AIM A
Answer these from the GT15 engine post:
(i) What make of carburetor does the engine have?
(ii) Whose YouTube videos did the writer follow for fault finding?
(iii) What did the writer see the membrane do with the prime bulb part removed?
AIM B
Carry on the post about the GT15 engine from its last sentence.

I have a GT15 engine with a walbro carb that will only run for a few seconds and then stop.

I have followed the videos on youtube by Joe Pace for 2 stroke engine fault finding and found everything to be ok by his procedures. They felt really good, but clearly didn't pinpoint quite everything

Some of the test are pressure testing of the carb, both on fuel inlet side and on return line side. Where it is checked that it holds pressure.

What I realised was that, as I understand it, none of his tests checks for any air leaks in the metering reservoir area. Just up until the needle, and after the metering reservoir.

I tried running the engine with the prime bulb part remove, in a way that I could see the membrane working. And what i noticed was that the membrane wasn't working. I could not see it move at all. So, in that case, I guess, no wonder the engine stops after a few seconds.

DATASET RECORDS
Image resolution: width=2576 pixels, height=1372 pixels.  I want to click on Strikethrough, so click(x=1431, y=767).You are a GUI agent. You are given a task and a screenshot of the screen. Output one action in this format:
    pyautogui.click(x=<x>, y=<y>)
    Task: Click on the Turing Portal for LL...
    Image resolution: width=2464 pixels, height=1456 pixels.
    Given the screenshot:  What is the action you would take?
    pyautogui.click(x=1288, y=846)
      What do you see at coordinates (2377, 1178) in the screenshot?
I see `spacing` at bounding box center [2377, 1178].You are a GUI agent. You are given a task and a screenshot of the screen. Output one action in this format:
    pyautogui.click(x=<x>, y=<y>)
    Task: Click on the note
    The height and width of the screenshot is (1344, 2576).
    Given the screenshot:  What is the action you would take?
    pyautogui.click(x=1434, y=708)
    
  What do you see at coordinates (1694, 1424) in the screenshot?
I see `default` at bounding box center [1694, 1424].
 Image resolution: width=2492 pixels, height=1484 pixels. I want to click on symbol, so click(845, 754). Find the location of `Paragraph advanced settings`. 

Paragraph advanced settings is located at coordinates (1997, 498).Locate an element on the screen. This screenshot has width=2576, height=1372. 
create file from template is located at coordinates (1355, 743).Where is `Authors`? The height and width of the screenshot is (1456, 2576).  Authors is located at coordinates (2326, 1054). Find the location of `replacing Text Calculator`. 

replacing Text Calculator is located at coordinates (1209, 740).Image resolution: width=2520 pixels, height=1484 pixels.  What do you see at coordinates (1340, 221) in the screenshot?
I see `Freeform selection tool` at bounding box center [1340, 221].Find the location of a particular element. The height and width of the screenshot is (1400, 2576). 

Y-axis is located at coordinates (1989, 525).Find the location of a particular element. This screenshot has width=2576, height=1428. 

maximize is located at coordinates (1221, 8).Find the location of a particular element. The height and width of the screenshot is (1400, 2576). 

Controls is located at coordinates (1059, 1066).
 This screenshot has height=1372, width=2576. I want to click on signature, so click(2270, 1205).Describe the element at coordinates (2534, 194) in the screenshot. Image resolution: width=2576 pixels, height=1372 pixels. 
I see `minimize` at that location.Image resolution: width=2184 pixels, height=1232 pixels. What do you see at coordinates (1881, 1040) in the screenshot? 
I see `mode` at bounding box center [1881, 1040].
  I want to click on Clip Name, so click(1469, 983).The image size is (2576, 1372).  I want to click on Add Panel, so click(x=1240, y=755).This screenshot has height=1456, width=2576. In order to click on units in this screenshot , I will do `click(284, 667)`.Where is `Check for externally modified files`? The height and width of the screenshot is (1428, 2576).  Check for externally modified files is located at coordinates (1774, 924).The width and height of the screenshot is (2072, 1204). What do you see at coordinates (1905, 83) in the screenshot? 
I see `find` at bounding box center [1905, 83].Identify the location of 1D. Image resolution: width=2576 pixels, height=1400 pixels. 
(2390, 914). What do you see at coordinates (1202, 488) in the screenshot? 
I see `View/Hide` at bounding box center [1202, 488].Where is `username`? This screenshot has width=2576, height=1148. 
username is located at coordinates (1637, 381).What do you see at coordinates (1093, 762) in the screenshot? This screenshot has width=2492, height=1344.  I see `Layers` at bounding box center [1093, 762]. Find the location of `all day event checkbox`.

WRITTEN RESPONSE A
(i) Walbro.
(ii) Joe Pace's.
(iii) It didn't move at all.

WRITTEN RESPONSE B
After the engine stopped I carefully pushed the membrane, just to feel it. And then I could see how the gasket was all primed with fuel and getting really wet.

Then I realized, normally when I pump on the primer, I get some air in there. So, now I wonder, could it be that I have a vacuum leak in the metering reservoir? And the reason the engine stops and I don't see the metering diaphragm work, is that instead of building an under pressure pulling the diaphragm in to release the inlet needle, it is sucking air through the gasket?

Does anyone know if this is a known issue that sometimes happen?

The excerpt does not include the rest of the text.